|The Dalles, OR to Umatilla, OR|
Coming out of The Dalles Dam was like motoring into a hurricane. I would have never
believed such swells and breakers could exist on the Columbia were it not for the sights we were
witnessing. The only saving grace was that the wind was from the west and we were in a following sea.
So we motored on.
The weather was taking a toll on our speed and it was doubtful that we were going to make the scheduled lock-through time. We called the John Day Dam lockmaster to plead our case, but were welcomed with the reply that he was filling the locks for a barge coming downriver and that we could expect to lock through 30-45 minutes after the prescribed time of 3:00 P.M. This was very welcome news as it would fit our speed perfectly. In fact, the way our speed began to pick up, we would probably arrive a bit early, so we adjusted the throttles and our speed accordingly.
Ah, but Murphy was either on board or running the locks. And when we arrived, the gates were still closed, and the weather was worse than any we've seen in years, winds sustained at 25-30 knots and gusting to 40 or more. So we were faced with the worst case scenario, circling in those 4-5 foot waves. Turning became a nightmare, not just because we would place our boat beam to the swells, but because the windage was so bad that once she was broadside to the wind she just would not turn, not without the judicious application of differential thrust and a rudder hard over. Rolling in the swells took its toll on us and the cabin was absolutely trashed. Not a single shelf held it's ware, not a single piece of furniture remained in its original position. It was a disaster comparable to the worst we saw on the ocean! (OK, granted, we weren't as well prepared as we had been on the ocean, but this is a river
The wind continued to howl as we awaited our chance, and somewhere in that maelstrom, I'm sure I heard laughing.

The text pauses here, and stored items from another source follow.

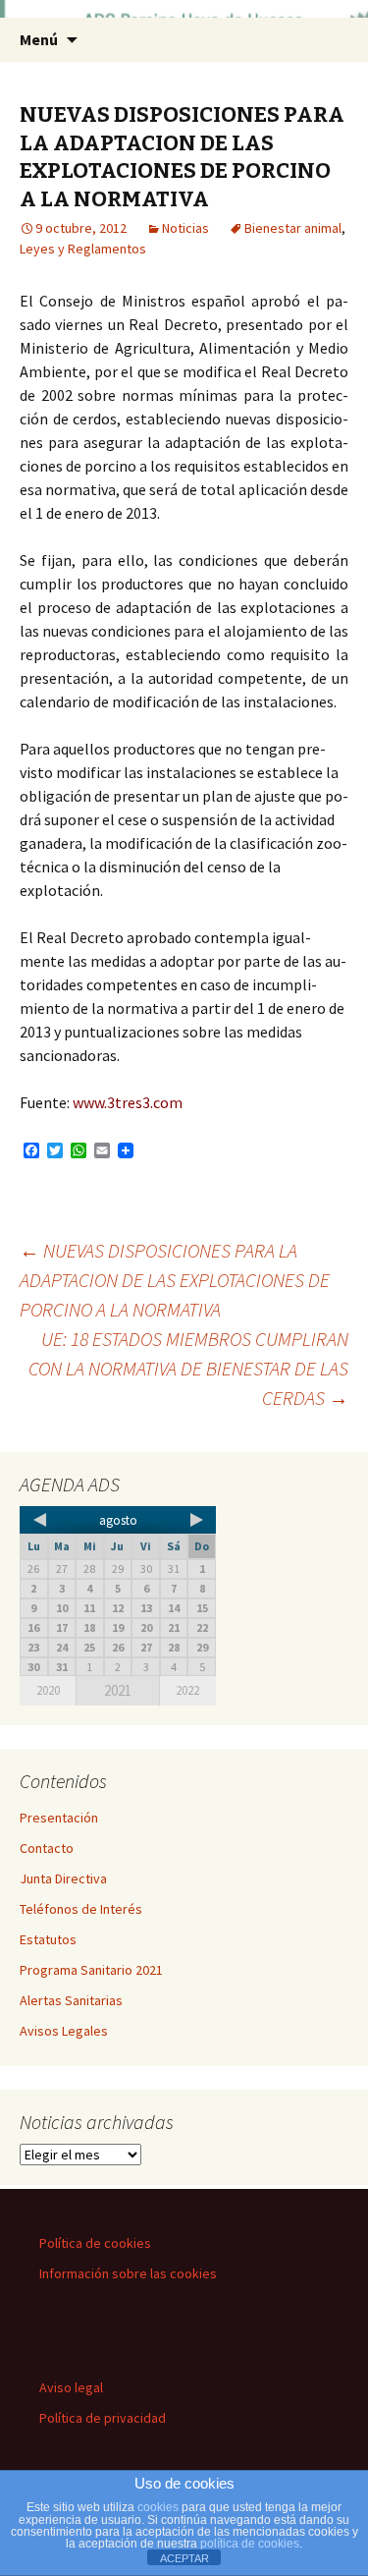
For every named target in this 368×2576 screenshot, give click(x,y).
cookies (158, 2507)
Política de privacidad (102, 2418)
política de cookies (249, 2543)
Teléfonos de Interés (81, 1909)
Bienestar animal (293, 228)
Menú (39, 39)
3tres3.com (145, 1102)
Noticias (185, 228)
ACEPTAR (184, 2558)
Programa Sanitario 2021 (91, 1970)
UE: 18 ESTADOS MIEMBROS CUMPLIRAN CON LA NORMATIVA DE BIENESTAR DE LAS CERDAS (188, 1368)
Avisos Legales (64, 2031)
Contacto (47, 1848)
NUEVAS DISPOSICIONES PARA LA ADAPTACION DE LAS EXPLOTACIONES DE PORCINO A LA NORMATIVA (175, 1279)
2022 (187, 1690)
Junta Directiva (63, 1878)
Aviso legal (71, 2387)
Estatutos (48, 1939)
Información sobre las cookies (128, 2273)
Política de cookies (95, 2243)
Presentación (59, 1817)
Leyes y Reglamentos (83, 248)
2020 (48, 1690)
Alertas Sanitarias (71, 2000)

We finally got our chance to enter the locks about two and a half hours after we had planned to get in there. And again, when I gave the starboard engine reverse thrust settling next to the mooring bitt, that damn shaft came out! By now I had become pretty proficient at getting it back in, so it was ready by the time we lifted up to Lake Umatilla and the gate was opened.
The river conditions coming out of the John Day were just as bad as coming in. We were so beat from the awful ride that we decided to call it a day and tie up at a dock just inside the John Day River. Doing so required us to pass underneath a bridge of questionable height. We probably could have made it with a foot or so to spare, but because of the swells, we elected to lower the radar mast before proceeding beneath the bridge. This again, unfortunately, required us to circle a bit while I dropped the mast before proceeding in. Since there was nothing else to shed within the cabin, all that was at risk was our (questionable) sanity.
But we made it under without further incident and proceeded to tie up to the dock (with the wind blowing on our beam, away from the dock - a touchy maneuver in any circumstance). Only now it became clear that Murphy was with us, because just as we approached the dock, and I dropped the starboard engine in reverse, yup, you guessed it, the shaft pulled out one more time! Arrggghhh!
We got it close enough to get some lines on the dock, then pulled hard against the wind to get her reasonably close and called it an exhausting day.
Gawd I love boating! Ilwaco definitely had more appeal at this stage of the game!
I don't know why the bolts are loosening up on that shaft, but I counter drilled the shaft to give the bolts a little more bite and I reefed down on them that night with Herculean strength, assured they would not come loose again. We have hundreds of hours on this boat without this problem, why it chose to manifest itself on this trip will forever remain a mystery.
NOAA radio told us the weather (particularly the wind) would get better, so we decided we had gone this far, let's continue the journey.
Waking up in the morning greeted us with a pleasant breeze, calm(er) waters, secure shafts, and a renewed feeling that things couldn't get worse. So off we went.
It was a bit breezy as the day progressed, but not so bad as it had been, and the trip up Lake Umatilla was actually pleasant. We made fair time and decided to call it a day when we reached the Oregon town of Umatilla, just a mile or so before the McNary dam. Josh, Debbie, me and Captain (my dog) went to the shore and played in the water for a bit, forgetting our troubles for a while.